In a research note sent to clients, the bank explained that Asia is particularly vulnerable because many countries in the region rely heavily on imported energy.

Asia Most Exposed to Higher Oil Prices

According to Morgan Stanley, Asia’s dependence on imported oil makes the region more sensitive to rising energy costs. The bank estimates that a sustained increase of $10 per barrel in oil prices could reduce regional GDP growth by roughly 20 to 30 basis points.

Despite this growth impact, the inflation effect across Asia may remain relatively manageable. Analysts estimate that consumer prices could rise by about 0.4 percentage points if higher oil costs fully pass through to the economy. However, government subsidies and regulated fuel prices in several Asian economies could help limit the overall inflationary impact.

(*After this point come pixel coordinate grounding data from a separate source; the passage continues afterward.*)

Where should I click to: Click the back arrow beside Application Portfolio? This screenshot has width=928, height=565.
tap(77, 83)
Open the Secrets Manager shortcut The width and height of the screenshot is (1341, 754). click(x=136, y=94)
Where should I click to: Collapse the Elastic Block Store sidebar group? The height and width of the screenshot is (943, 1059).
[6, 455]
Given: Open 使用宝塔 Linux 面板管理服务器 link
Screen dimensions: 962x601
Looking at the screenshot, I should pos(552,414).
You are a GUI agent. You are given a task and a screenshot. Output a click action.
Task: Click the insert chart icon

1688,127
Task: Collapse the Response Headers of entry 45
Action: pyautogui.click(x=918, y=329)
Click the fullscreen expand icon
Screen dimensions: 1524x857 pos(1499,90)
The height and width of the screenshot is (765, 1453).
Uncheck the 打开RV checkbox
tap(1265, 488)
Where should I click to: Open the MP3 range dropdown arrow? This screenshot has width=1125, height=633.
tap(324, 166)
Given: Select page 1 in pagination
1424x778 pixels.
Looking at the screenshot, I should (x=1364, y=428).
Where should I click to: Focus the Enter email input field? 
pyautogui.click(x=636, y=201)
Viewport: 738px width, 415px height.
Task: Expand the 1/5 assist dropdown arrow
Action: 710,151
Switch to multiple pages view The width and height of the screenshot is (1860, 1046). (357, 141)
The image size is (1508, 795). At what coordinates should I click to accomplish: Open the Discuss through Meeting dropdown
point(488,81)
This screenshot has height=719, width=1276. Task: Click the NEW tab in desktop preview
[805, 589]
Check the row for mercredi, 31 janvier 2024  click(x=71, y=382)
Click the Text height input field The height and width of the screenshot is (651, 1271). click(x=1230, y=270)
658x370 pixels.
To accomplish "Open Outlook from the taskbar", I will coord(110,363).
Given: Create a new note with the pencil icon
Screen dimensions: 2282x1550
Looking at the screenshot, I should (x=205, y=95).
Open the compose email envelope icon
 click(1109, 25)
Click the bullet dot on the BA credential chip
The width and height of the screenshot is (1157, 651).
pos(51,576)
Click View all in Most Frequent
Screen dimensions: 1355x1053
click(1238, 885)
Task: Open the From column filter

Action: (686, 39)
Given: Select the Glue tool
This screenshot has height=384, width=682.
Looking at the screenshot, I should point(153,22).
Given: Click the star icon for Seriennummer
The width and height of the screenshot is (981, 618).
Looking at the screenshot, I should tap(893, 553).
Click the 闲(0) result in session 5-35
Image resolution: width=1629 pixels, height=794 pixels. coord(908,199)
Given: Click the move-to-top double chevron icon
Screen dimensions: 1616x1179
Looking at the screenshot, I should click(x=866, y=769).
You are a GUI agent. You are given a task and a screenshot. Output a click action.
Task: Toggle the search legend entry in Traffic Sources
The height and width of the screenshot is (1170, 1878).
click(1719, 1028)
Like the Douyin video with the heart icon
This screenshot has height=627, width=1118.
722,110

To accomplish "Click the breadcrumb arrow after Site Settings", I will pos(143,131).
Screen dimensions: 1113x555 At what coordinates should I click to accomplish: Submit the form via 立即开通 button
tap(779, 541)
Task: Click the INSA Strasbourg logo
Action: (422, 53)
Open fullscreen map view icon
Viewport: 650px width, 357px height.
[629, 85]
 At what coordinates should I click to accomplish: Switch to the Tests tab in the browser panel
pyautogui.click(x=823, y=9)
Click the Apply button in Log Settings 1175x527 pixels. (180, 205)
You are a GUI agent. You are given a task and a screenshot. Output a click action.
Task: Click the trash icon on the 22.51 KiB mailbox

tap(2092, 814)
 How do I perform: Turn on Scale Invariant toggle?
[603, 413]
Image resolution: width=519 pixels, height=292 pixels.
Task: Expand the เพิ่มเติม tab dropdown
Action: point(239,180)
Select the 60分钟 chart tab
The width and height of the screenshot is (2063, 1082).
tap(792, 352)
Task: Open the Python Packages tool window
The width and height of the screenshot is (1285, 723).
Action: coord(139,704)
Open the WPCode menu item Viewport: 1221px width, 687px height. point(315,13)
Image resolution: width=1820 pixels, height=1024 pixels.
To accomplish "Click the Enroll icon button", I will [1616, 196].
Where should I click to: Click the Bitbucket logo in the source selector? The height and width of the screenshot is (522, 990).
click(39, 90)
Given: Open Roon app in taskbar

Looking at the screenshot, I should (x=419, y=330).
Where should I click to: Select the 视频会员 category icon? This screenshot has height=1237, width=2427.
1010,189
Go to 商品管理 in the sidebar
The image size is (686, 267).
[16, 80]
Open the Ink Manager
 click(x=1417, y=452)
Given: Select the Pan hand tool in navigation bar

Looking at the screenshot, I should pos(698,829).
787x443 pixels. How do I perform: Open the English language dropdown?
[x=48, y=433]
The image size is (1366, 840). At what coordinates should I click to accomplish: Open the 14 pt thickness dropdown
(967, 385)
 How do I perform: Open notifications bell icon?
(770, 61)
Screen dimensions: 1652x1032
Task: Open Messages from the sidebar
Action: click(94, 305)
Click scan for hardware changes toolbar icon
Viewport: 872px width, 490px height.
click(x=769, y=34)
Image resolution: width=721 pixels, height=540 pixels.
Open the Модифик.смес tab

United States Likely to See Limited Economic Impact

The economic consequences in the United States are expected to be more contained. Morgan Stanley believes higher oil prices would temporarily push up headline inflation, but the impact on core inflation is likely to remain limited based on historical trends.

The bank estimates that a sustained 10% increase in oil prices would add roughly 30 basis points to headline inflation over several months before gradually fading.

In terms of economic growth, the overall effect on the U.S. economy is expected to remain modest unless higher energy prices significantly reduce consumer spending or weaken the labor market.

Europe Faces Potential Stagflation Risks

Europe could experience a more complex economic situation if energy prices remain elevated. In the euro area, Morgan Stanley estimates that a sustained $10 increase in oil prices would reduce GDP growth by around 15 basis points while pushing inflation higher by approximately 40 basis points.

These effects could unfold gradually over several quarters, raising concerns about a potential stagflationary environment characterized by slower growth and higher inflation.

Overall, Morgan Stanley said the main risk from the current energy shock may be increased market volatility and economic uncertainty rather than a severe global growth slowdown.